▶ Exercise requirements
Continue the abstract on the hippocampus and fornix in Alzheimer's disease from its last sentence, writing the next part of the text.

▶ Text passage
# # #
Wang, Pan^a; b | Zhou, Bo^b | Yao, Hongxiang^c | Xie, Sangma^d; e; i | Feng, Feng^b | Zhang, Zengqiang^f | Guo, Yan’e^b | An, Ningyu^c | Zhou, Yuying^a; * | Zhang, Xi^b; * | Liu, Yong^{d; e; g; h; *} 

Affiliations: [a] Department of Neurology, Tianjin Huanhu Hospital, Nankai University, Tianjin, China | [b] Department of Neurology, The Second Medical Centre, National Clinical Research Centre for Geriatric Diseases, Chinese PLA General Hospital, Beijing, China | [c] Department of Radiology, The Second Medical Centre, National Clinical Research Centre for Geriatric Diseases, Chinese PLA General Hospital, Beijing, China | [d] Brainnetome Center, Institute of Automation, Chinese Academy of Sciences, Beijing, China | [e] National Laboratory of Pattern Recognition, Institute of Automation, Chinese Academy of Sciences, Beijing, China | [f] Hainan Hospital of Chinese PLA General Hospital, Sanya, China | [g] CAS Center for Excellence in Brain Science and Intelligence Technology, Institute of Automation, Chinese Academy of Sciences, Beijing, China | [h] School of Artificial Intelligence, University of Chinese Academy of Sciences, Beijing, China | [i] College of Life Information Science and Instrument Engineering, Hangzhou Dianzi University, Hangzhou, China 

Abstract

Background:Alzheimer’s disease (AD) is the most common cause of dementia in older individuals, and amnestic mild cognitive impairment (aMCI) is currently considered the prodromal stage of AD. The hippocampus and fornix interact functionally and structurally, with the fornix being the major efferent white matter tract from the hippocampus.
# # #
[Collected data]
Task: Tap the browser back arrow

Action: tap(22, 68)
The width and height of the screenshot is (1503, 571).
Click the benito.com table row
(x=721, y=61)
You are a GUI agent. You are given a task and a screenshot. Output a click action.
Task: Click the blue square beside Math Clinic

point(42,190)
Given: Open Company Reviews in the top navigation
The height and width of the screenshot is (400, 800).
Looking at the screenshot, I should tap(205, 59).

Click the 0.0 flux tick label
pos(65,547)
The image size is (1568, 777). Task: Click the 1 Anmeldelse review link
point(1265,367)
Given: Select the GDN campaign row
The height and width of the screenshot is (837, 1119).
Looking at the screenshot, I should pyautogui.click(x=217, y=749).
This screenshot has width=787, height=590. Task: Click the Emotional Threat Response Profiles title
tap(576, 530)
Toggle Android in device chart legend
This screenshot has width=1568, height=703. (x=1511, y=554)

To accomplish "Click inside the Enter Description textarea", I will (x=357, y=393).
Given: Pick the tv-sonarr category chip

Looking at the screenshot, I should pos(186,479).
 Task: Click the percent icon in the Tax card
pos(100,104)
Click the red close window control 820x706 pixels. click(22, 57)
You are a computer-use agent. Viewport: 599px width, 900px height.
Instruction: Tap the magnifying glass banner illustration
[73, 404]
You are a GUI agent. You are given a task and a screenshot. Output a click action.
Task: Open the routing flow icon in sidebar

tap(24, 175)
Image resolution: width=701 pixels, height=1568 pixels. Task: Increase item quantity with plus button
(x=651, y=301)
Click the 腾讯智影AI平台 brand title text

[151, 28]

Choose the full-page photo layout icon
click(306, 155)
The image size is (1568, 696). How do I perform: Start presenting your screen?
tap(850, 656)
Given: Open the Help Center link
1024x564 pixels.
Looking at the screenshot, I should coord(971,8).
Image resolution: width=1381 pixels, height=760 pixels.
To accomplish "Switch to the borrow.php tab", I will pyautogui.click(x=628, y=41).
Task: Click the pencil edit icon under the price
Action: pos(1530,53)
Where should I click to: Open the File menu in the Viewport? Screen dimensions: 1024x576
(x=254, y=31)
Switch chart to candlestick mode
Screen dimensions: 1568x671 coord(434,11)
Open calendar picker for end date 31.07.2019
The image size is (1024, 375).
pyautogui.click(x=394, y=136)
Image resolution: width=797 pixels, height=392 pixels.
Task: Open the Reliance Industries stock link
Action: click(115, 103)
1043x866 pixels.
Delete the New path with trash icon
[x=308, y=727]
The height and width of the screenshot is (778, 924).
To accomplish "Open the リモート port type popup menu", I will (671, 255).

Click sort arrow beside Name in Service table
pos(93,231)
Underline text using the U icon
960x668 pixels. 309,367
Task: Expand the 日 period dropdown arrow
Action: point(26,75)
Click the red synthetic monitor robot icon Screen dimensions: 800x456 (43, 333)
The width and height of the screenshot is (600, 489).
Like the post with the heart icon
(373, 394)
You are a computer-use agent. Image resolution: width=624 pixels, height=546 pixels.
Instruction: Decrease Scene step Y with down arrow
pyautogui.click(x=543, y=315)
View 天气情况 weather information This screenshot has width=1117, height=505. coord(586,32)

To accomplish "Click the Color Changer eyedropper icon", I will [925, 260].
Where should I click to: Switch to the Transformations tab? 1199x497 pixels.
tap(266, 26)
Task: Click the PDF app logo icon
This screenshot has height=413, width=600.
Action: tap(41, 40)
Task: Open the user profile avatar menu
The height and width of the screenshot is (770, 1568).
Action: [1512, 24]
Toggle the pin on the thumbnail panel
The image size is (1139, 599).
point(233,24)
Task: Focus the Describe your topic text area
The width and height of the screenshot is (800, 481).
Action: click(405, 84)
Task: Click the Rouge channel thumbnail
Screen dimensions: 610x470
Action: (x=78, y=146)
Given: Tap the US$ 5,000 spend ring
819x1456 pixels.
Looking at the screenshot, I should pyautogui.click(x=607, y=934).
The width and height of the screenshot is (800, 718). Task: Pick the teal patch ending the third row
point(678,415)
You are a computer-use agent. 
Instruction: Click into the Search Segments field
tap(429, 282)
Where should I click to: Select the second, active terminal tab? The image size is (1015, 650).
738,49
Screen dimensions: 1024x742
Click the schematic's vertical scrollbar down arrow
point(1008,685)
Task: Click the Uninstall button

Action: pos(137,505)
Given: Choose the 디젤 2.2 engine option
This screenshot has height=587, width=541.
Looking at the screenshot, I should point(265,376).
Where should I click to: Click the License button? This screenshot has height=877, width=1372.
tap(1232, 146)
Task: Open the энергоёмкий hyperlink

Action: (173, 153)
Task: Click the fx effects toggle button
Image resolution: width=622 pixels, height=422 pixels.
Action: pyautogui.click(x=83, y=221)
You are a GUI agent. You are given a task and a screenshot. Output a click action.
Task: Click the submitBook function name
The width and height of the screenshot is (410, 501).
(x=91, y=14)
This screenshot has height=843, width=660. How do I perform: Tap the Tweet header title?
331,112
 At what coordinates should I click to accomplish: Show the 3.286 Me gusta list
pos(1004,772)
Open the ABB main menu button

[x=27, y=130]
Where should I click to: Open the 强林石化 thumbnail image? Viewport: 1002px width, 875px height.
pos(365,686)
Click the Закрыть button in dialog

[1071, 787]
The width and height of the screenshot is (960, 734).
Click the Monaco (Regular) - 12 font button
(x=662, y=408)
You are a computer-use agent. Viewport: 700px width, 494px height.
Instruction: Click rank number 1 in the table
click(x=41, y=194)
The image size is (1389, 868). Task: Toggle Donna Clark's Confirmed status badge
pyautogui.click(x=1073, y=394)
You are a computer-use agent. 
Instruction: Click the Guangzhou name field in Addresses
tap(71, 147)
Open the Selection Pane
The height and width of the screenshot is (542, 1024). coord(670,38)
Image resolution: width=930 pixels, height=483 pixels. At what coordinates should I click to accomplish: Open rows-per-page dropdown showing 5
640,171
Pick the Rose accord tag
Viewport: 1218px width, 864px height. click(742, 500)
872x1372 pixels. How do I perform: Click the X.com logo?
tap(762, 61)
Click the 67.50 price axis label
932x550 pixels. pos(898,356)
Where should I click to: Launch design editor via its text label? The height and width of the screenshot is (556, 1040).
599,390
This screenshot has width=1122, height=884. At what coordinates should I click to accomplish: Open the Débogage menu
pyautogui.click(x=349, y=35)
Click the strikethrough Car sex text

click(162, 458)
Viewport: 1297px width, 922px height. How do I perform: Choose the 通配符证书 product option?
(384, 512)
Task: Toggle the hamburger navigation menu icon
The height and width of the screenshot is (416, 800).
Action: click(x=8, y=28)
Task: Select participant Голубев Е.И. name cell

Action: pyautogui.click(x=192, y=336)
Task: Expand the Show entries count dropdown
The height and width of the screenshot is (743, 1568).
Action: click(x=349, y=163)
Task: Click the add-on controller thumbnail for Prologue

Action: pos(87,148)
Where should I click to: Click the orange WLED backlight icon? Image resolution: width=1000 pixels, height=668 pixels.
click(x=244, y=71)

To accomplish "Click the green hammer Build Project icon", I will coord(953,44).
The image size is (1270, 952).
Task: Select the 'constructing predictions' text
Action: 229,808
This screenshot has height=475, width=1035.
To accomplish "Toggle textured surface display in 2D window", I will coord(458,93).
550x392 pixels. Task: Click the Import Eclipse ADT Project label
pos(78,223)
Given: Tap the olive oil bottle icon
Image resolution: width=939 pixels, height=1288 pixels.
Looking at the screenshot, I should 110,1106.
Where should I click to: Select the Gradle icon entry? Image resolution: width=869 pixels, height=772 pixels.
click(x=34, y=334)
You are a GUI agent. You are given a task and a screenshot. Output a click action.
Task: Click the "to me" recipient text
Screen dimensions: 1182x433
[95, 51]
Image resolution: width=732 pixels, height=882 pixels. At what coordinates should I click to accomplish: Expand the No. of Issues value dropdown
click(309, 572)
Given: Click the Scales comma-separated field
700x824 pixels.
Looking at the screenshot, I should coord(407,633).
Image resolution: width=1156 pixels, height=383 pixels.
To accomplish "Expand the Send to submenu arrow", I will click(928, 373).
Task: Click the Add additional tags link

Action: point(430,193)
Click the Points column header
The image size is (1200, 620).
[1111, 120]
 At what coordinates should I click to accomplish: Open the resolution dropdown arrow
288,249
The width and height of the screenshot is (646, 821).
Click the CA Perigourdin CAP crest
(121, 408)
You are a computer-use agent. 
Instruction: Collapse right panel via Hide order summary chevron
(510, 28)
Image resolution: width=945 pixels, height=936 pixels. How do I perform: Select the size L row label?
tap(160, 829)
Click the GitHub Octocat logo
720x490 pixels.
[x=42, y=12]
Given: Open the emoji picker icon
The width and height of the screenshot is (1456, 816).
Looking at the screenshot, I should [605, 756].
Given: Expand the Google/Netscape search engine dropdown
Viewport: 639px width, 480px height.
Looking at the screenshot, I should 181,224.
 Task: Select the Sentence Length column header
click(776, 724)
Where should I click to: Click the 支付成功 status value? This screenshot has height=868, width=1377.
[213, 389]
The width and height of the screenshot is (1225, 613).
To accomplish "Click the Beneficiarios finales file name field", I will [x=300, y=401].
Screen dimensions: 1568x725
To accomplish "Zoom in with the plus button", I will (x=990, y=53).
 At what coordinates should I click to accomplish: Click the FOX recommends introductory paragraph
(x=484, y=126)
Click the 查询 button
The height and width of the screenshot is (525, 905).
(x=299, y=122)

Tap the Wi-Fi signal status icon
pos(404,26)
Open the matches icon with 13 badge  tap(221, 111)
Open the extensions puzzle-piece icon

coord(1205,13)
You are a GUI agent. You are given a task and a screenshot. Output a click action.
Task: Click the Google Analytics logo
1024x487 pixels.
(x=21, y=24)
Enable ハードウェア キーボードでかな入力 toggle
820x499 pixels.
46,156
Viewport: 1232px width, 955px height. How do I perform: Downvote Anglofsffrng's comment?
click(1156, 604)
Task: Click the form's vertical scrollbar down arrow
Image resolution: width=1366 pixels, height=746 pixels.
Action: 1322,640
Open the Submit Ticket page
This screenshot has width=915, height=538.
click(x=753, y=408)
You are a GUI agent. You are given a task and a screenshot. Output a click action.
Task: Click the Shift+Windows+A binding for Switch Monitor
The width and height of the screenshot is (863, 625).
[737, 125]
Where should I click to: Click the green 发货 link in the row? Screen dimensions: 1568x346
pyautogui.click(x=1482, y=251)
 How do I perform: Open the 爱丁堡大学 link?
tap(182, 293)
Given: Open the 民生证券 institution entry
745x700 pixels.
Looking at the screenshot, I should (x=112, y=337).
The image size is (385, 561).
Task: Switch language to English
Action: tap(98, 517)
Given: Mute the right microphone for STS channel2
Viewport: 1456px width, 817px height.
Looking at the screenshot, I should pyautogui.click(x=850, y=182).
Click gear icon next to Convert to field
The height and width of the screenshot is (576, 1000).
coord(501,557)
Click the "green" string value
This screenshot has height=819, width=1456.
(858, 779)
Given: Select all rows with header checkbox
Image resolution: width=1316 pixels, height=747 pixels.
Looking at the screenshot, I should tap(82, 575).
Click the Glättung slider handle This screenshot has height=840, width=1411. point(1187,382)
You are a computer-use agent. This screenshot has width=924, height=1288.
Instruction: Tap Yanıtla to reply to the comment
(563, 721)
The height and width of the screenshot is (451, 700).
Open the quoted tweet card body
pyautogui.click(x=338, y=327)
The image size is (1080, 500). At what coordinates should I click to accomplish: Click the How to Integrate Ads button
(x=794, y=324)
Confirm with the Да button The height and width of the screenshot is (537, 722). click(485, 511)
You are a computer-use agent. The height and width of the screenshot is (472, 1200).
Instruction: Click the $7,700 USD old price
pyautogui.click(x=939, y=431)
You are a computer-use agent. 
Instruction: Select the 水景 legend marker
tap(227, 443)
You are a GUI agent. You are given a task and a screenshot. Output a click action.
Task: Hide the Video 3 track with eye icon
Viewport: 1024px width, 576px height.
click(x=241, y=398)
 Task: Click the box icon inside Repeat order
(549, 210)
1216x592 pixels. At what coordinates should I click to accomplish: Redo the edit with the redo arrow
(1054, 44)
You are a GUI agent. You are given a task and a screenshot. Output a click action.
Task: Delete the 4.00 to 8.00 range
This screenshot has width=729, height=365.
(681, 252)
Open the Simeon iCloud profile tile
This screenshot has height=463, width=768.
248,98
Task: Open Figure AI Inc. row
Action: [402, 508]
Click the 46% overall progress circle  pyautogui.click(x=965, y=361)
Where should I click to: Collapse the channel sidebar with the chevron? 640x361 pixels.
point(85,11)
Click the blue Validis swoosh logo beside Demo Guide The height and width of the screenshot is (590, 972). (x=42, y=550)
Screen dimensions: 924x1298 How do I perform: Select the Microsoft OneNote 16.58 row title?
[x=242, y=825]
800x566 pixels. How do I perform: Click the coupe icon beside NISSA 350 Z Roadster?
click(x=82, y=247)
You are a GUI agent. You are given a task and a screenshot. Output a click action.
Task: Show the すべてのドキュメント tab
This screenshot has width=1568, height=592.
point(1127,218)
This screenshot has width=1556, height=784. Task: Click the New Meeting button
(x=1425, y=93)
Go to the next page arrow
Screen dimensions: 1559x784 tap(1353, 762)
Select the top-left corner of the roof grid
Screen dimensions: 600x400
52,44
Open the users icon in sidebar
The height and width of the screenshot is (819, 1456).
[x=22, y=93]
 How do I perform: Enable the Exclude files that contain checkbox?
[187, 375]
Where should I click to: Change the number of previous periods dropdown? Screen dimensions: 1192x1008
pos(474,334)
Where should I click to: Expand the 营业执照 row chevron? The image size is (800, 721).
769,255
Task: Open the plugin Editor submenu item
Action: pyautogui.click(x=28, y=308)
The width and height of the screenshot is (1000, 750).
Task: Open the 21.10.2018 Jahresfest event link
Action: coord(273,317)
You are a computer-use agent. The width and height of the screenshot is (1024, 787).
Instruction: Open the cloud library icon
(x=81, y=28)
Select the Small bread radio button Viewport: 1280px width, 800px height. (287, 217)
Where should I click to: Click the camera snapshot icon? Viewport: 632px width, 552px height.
# # #
▶ Result for this exercise
Objective:The main aim of this study was to examine the impairments present in subjects with AD or aMCI and the relationship of these impairments with the microstructure of the fornix and the functional connectivity (FC) and gray matter volume of the hippocampus.

Methods:Forty-four AD, 34 aMCI, and 41 age- and gender-matched normal controls (NCs) underwent neuropsychological assessments and multimode MRI. We chose the bilateral hippocampi as the region of interest in which gray matter alterations and FC with the whole brain were assessed and the fornix body as the region of interest in which the microstructural integrity of the white matter was observed. We also evaluated the relationship among gray matter alterations, the abnormal FC of the hippocampus and the integrity of the fornix in AD/aMCI

Results:Compared to the NC group, the AD and aMCI groups demonstrated decreased gray matter volume, reduced FC between the bilateral hippocampi and several brain regions in the default mode network and control network, and damaged integrity of the fornix body (decreased fractional anisotropy and increased diffusivity). We also found that left hippocampal FC with some regions, the integrity of the fornix body, and cognition ability were significantly correlated. Therefore, our findings suggest that damage to white matter integrity may partially explain the reduced resting-state FC of the hippocampus in AD and aMCI. Conclusion:AD and aMCI are diseases of disconnectivity including not only functional but also structural disconnectivity. Damage to white matter integrity may partially explain the reduced resting-state FC in AD and aMCI. These findings have significant implications for diagnostics and modeling and provide insights for understanding the disconnection syndrome in AD.